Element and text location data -
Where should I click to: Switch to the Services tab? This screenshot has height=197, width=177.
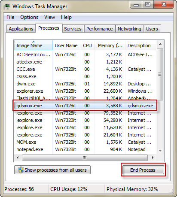point(73,29)
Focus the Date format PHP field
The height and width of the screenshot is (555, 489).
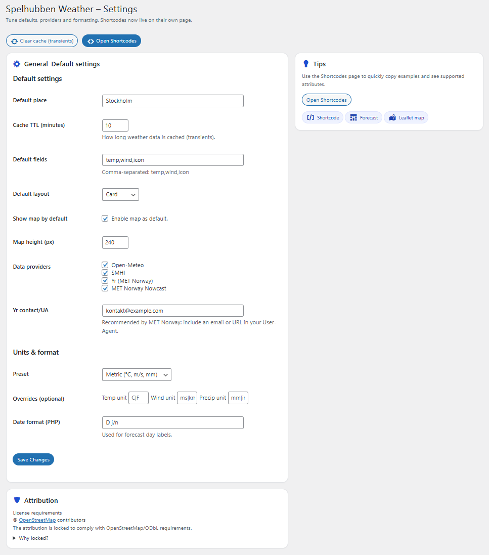coord(172,422)
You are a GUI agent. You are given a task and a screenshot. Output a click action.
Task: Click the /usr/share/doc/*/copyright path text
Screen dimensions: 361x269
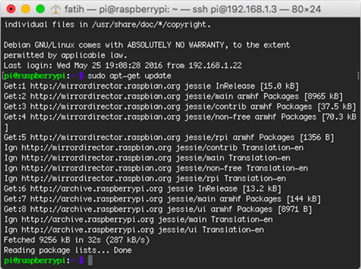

REQUIRED TASK - Rewrite all of the material above as a JSON list of strings, one string per line. Skip blank lines and leave out the pictures.

RESPONSE TO THIS EXERCISE -
[
  "Where should I click to: Switch to the Services tab? This screenshot has height=197, width=177.",
  "point(73,29)",
  "Focus the Date format PHP field",
  "The height and width of the screenshot is (555, 489).",
  "coord(172,422)",
  "You are a GUI agent. You are given a task and a screenshot. Output a click action.",
  "Task: Click the /usr/share/doc/*/copyright path text",
  "Screen dimensions: 361x269"
]